- Born: Maria Pia Concepcion Nieva Arcangel December 8, 1978 (age 47) Manila, Philippines
- Education: Ateneo de Manila University (BA)
- Occupations: News anchor; reporter; host; journalist;
- Years active: 2001–present
- Employers: ABS-CBN (2001–02); GMA Network (2002–present);
- Spouse: Mico Halili ​(m. 2004)​
- Children: 1

= Pia Arcangel =

Filipino journalist (born 1978)

Maria Pia Concepcion Nieva Arcangel-Halili (/tl/; born December 8, 1978) is a Filipino television news presenter and journalist.

==Career==
Arcangel started as a courtside reporter for the UAAP basketball games aired over Studio 23 (now ABS-CBN Sports and Action) and in Metropolitan Basketball Association (MBA). In 2003, she became one of the hosts of the morning show Unang Hirit of GMA Network. She also hosted the children's show Art Angel with Tonipet Gaba and Krystal Reyes where she along with his co-hosts won awards during the 21st, 22nd and 23rd PMPC Star Awards for Television as Best Children Show Hosts.
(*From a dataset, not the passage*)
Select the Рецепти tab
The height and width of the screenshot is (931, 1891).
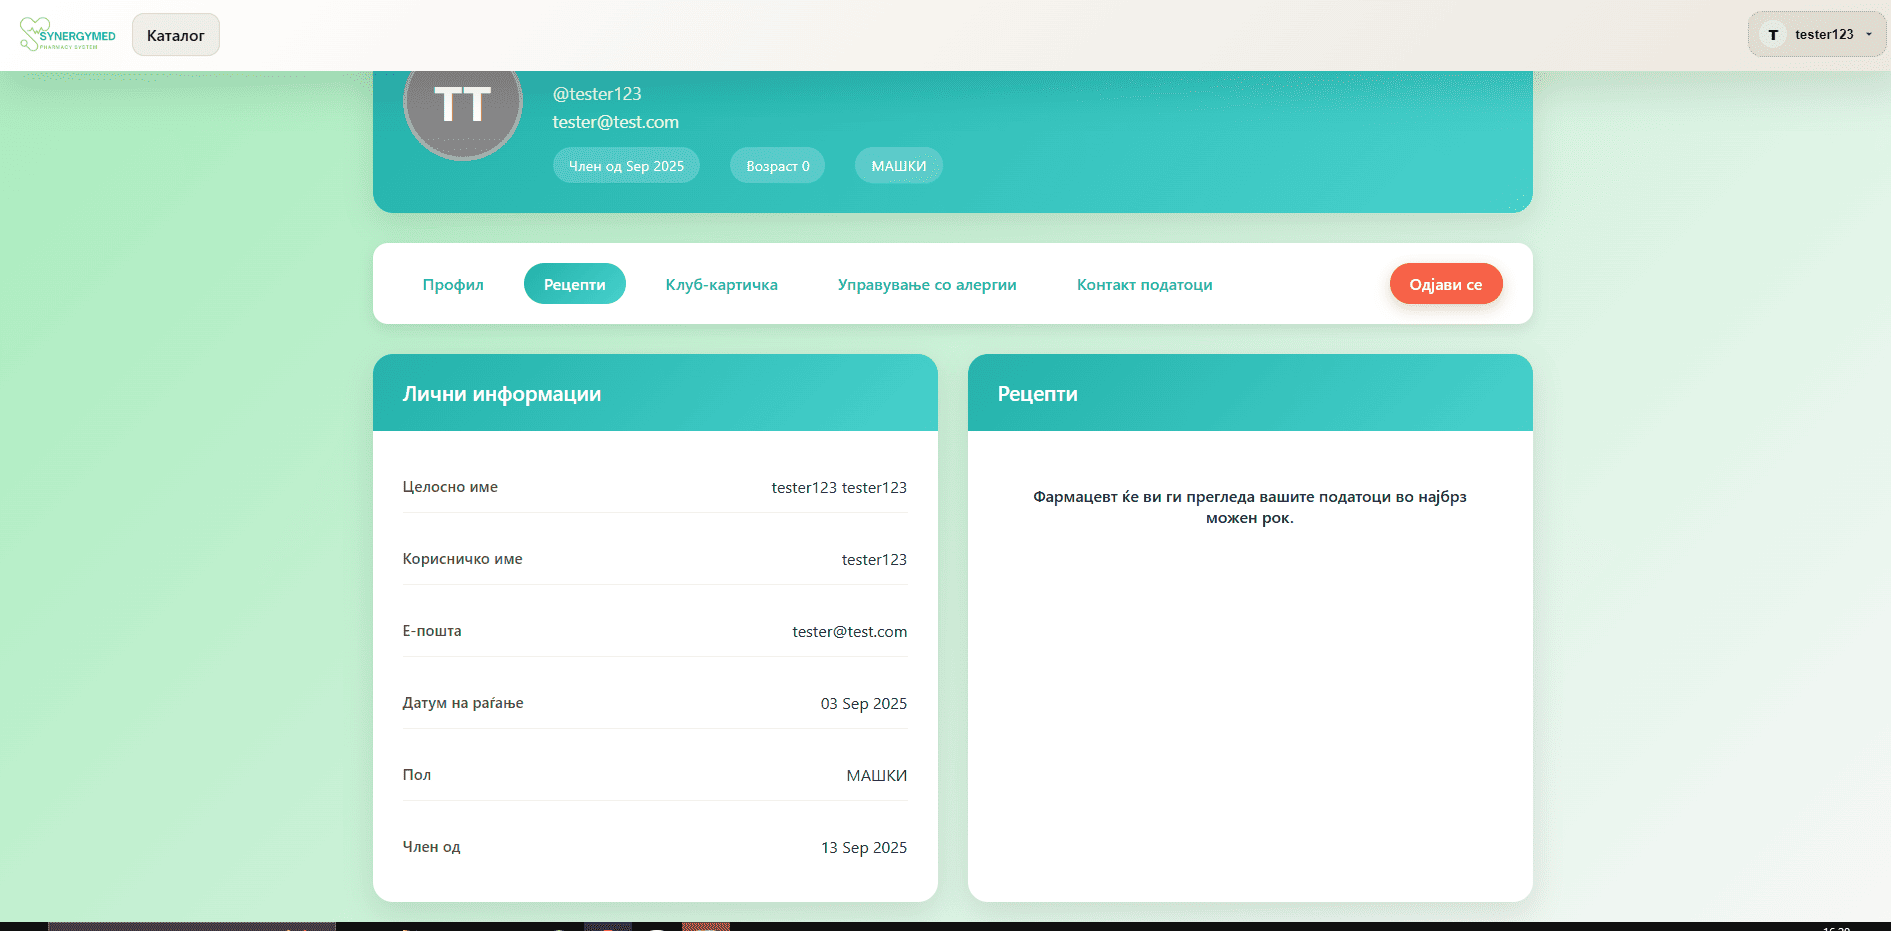tap(574, 285)
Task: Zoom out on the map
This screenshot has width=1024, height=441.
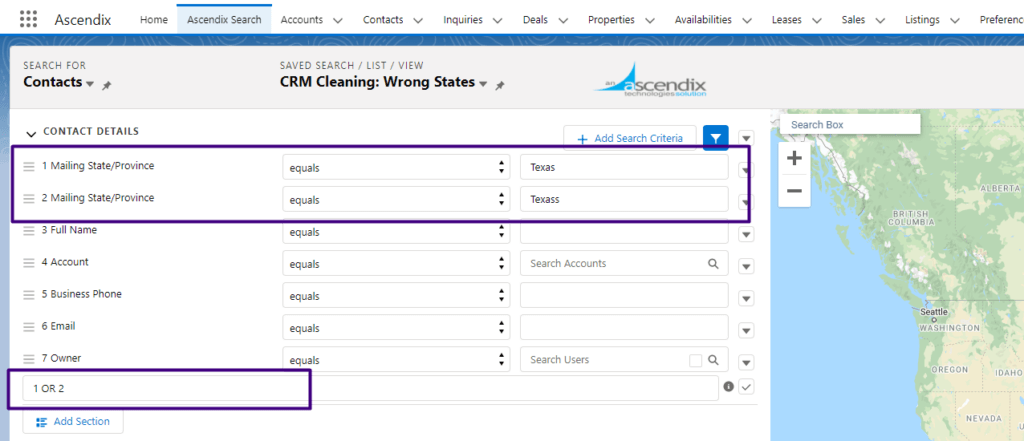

In QTV/Q (later GMA News TV, now GTV), she co-anchored Balitanghali with Raffy Tima for 9 years until Connie Sison permanently replaced her since November 10, 2014.

She is currently a co-anchor of 24 Oras Weekend and Saksi.

==Personal life==
Arcangel is the daughter of Clotilde Nieva-Arcangel, Dean of the UST College of Education.

She finished high school at Assumption College San Lorenzo and graduated with a Bachelor of Arts degree in Communication Arts from the Ateneo de Manila University in 2000.

Arcangel has been married to sportscaster Mico Halili since 2003. She has 1 child, a daughter named Mickey.